Women too have clearly defined roles in 1820. Since their futures in society is so directly determined by marriage, girls are tutored early on to find a worthy husband. “Proper behavior” is deemed essential here, including the virtues of outward piety, modesty, appropriate dress and manners. Marriages are often “arranged,” and women who fail to land a husband are reduced to “spinsterhood” and probable poverty, left to live at home with their parents.
Once married, women are expected to have children, especially male heirs; to raise them properly and contribute to their education; to carry out a multitude of chores associated with maintaining a household; often to help out with farm duties; and to support and obey their husbands. While labeled “the weaker sex,” the physical demands on farm women are often extreme, doubly so since multiple pregnancies and minimal health care are commonplace.
These generalized gender roles are the norm across all regions of the country – although the stereotypes tend to be amplified across segments within the South.
Such deviations are particularly true among the elite planter class in Virginia and the Carolinas, where the culture is prone to mimicking the old world French traditions of chivalry and elegance over the more down to earth mindsets of the English Puritan “Yankees” of New England.
Fragile “Southern belles” placed on pedestals by dashing cavaliers exist, but they are few and far between. The vast majority of females, South and North, are farm women, laboring hard from dawn to dusk to care for their homes and families.

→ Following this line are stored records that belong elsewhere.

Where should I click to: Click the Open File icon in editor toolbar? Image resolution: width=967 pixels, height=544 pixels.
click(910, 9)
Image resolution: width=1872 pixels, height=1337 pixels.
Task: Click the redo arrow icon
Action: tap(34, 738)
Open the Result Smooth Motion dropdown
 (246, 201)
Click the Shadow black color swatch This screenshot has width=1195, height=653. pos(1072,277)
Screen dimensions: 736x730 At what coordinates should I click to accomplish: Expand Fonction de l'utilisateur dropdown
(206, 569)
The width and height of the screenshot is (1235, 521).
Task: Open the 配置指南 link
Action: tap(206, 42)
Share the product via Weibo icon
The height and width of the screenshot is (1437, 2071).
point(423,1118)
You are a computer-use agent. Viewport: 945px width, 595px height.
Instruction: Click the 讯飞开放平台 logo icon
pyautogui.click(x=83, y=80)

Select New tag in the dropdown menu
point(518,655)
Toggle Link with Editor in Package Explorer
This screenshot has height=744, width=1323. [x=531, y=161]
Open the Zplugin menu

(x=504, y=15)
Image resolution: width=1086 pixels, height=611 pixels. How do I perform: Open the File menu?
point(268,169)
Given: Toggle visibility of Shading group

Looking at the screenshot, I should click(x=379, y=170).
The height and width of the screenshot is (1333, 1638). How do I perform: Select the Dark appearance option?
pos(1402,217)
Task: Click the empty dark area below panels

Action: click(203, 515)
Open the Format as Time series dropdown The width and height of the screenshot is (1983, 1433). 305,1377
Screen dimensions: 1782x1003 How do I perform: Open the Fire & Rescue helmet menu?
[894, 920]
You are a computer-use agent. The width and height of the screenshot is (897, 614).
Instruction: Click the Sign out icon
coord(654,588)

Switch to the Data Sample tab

Relatively few women deviate much from their subservient roles.
But some do.
They are helped along as early as 1742, by the opening of the Bethlehem Female Seminary in Germantown, Pennsylvania. Its charter argues on behalf of a revolutionary idea: “when you educate a woman, you educate an entire family.” Its curriculum covers a range of cultural and intellectual topics, spiritual exploration, vocational training and physical exercises. It encourages women’s participation in a range of fields, including education, the ministry and nursing. (It endures today as Moravian College).
Mercy Otis Warren (1728-1814) soon picks up the banner. She is a member of the prominent Otis family of Massachusetts and writes political propaganda surrounding the war with Britain. She also corresponds regularly with America’s first three presidents, publishes novels, and befriends another outspoken woman of her time, Abigail Adams.
Adams, of course, becomes the early symbol of a strong and independent women, demanding to have her say in the “affairs of men.” In addition to her role as “first lady” during her husband’s presidency, she engages many of the founding fathers, especially Thomas Jefferson, on public policy. Her written admonition to her husband, John, sets the stage for things to come during the second great awakening of the 1830’s:
Remember the Ladies, and be more generous and favorable to them than your ancestors. Do not put such unlimited power into the hands of the Husbands, Remember all Men would be tyrants if they could. If particular care and attention is not paid to the Ladies we are determined to foment a rebellion, and will not hold ourselves bound by any Laws in which we have not voice, or Representation.
Advances in education drive the move toward female equality. Instead of “finishing schools” teaching housewifery, reformers like Emma Willard, Catherine Beecher and Mary Lyon open “female seminaries” with curricula that mirror the men’s universities.
Still it will not be until the 1848 Seneca Falls Convention that a small set of educated and determined women band together to publicly challenge the social norms and strive for gender equality. They include Lucretia Mott, Elizabeth Cady Stanton, Susan B. Anthony and Lucy Stone among others. Together they formulate their own Declaration of Independence, beginning with a list of their grievances against coverture, and then laying out their set of “resolves” to achieve female rights and equality.
Progress, however, is slow coming and it is not until 1920 that women are granted the right to vote in America!